Judge Haywood S. Gilliam Jr. of the U.S. District Court for California's Northern District dismissed with leave to amend portions of Mie Yang's complaint that Francesca's Collections failed to provide rest periods and failed to provide accurate wage statements, according to the court's 15-page order issued Feb. 20. Gilliam dismissed without prejudice Yang's claim for disgorgement of profits and dismissed with prejudice her claim for injunctive relief, according to the order.
Gilliam denied portions of Francesca's Collections' motion concerning Yang's wage claim and the waiting time penalty allowed under California Law, according to the order.
Yang has 28 days from the date of the order to amend her complaint, according to the order.

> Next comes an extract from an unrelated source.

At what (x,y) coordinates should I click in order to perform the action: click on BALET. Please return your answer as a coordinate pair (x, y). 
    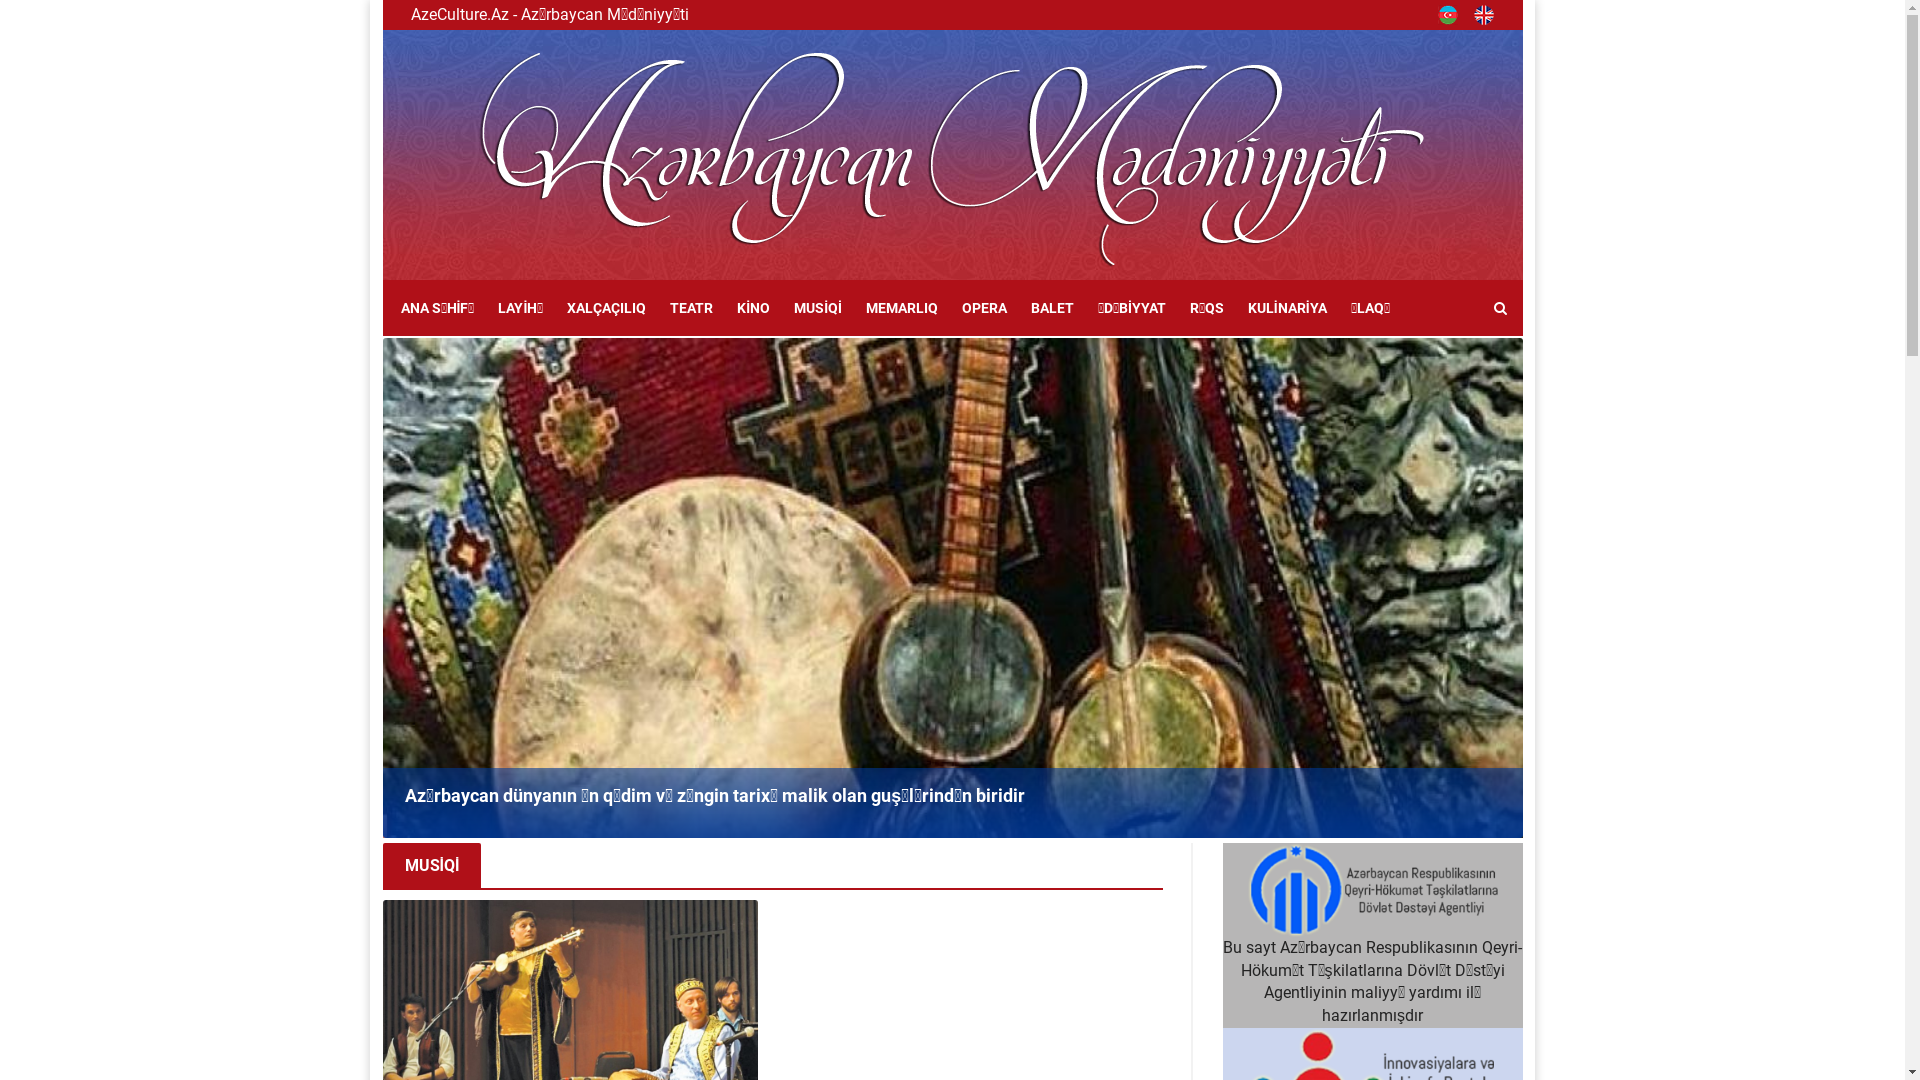
    Looking at the image, I should click on (1052, 308).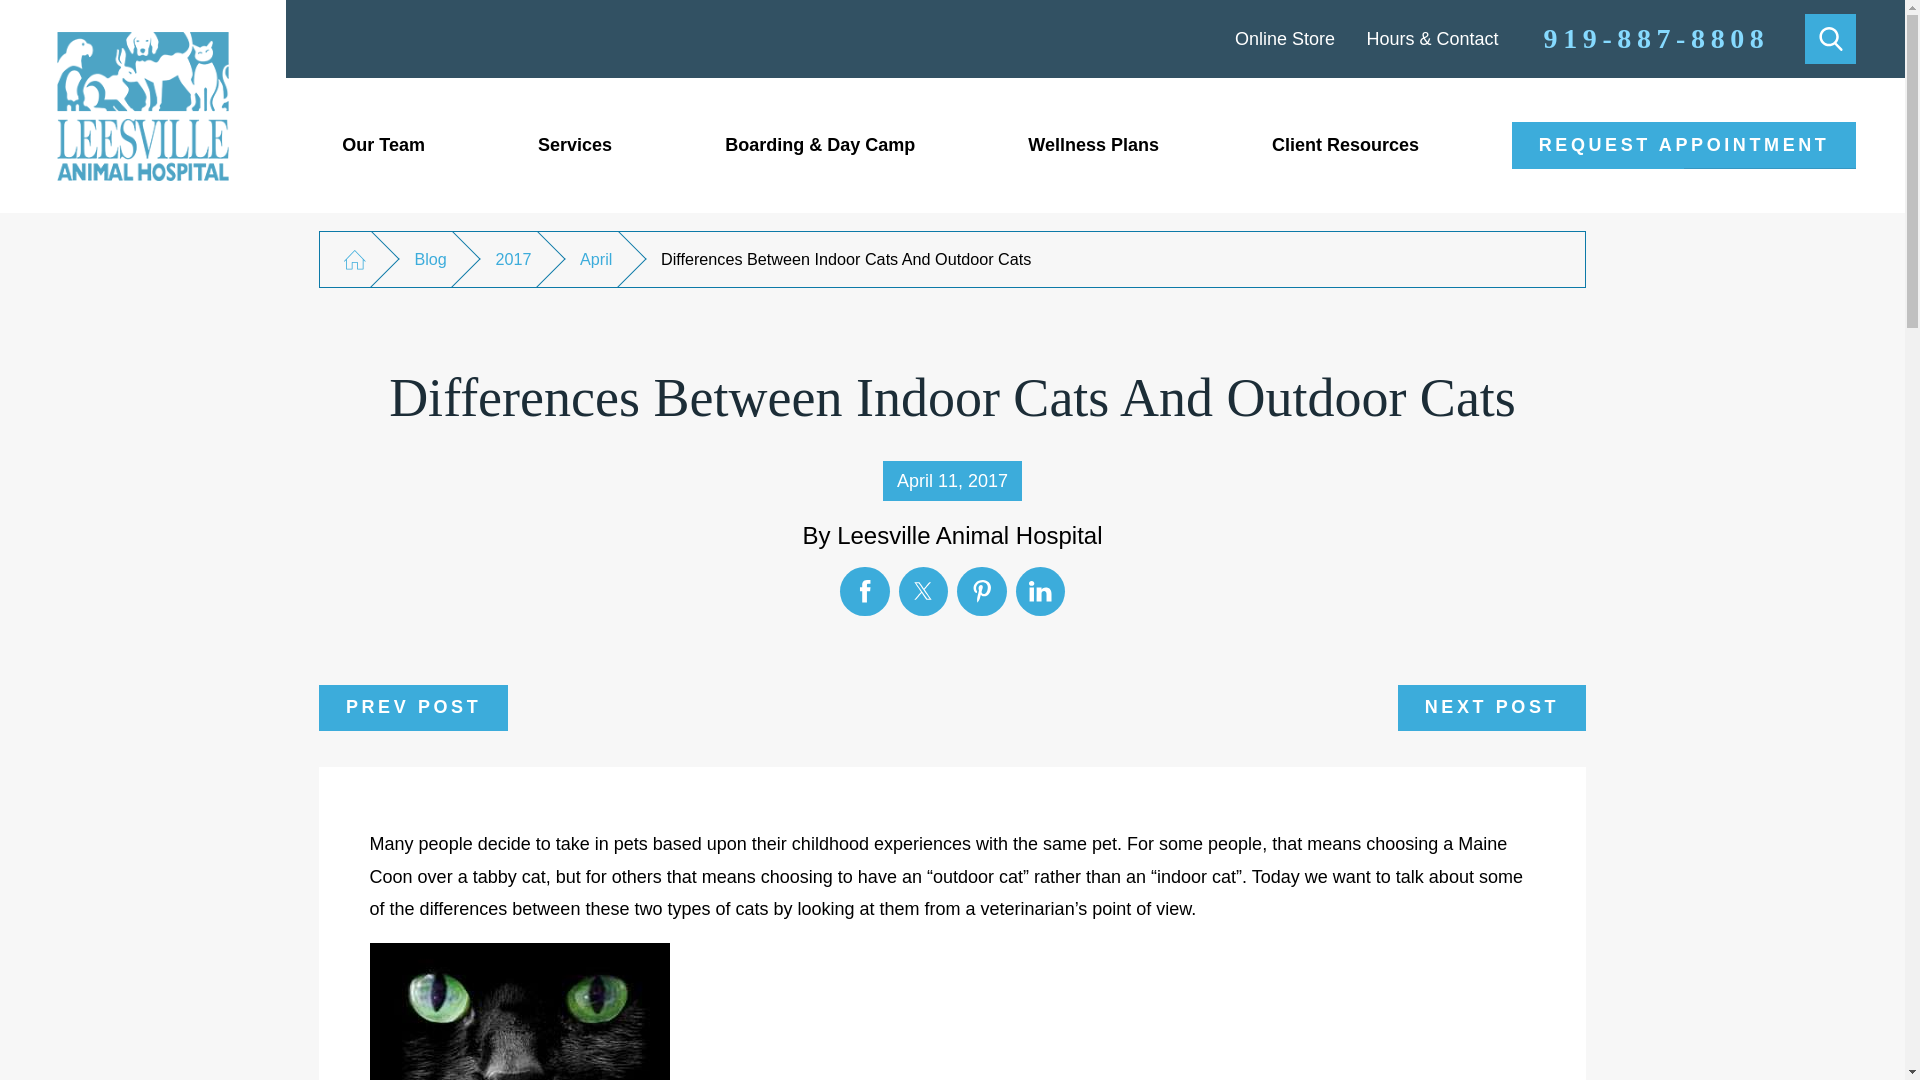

The case stems from a September 2013 "oral employment agreement" between Yang and Francesca's Collections when Yang began working as a store manager and the only full-time employee in the shop's retail location at Stoneridge Mall in Pleasanton, according to the background portion of the district court's order. Yang initially earned $19 per hour, but that eventually was raised to $28.13 per hour, according to the order.
Yang was required to arrive at the shop a half hour before opening and to remain 90 minutes after closing each day, and she was required to fill any open shifts, according to the order. Yang alleged that she "generally worked" 50- to 60-hour weeks, but that she was not compensated for all overtime worked "due in part to the method by which (Francesca's Collections) coded its training time separate from regular hours worked," the order said.
Last June, Yang resigned, but she alleges Francesca's Collections still owes her wages for unpaid overtime, according to the order. She filed her first amended complaint the following November alleging five causes of action, according to the order. Those allegations are a failure to pay wages, waiting time penalties, failure to provide rest periods, wage statement violations and unfair business practices, according to the order. Yang is seeking compensatory damages, penalties, injunctive relief, disgorgement of profits, and attorney's fees and costs, according to the order.
A few weeks after Yang filed her complaint, Francesca's Collections filed its motion to dismiss, claiming Yang lacked standing "because she cannot claim overtime for ‘training’ hours that she did not actually work," the order said. Francesca's Collections also maintained that Yang failed to state a claim for rest period violations and wage statement, and that she is barred from seeking injunctive relief, according to the order.
Gilliam disagreed about whether Yang could seek injunctive relief, referring to a Ninth Circuit ruling that a plaintiff claiming such a Fair Labor Standards Act violation much show she or he worked more than 40 hours per week without receiving overtime pay. Yang has done that, Gilliam said in his order.
"The Court is also satisfied that at this stage she has sufficiently pled a claim for unfair business practices under the (California Unfair Competition Law), given that her claim is both 'tethered to' section 1194 of the Labor Code and that the failure to pay wages rightfully owed to an employee is 'unethical'," the order said.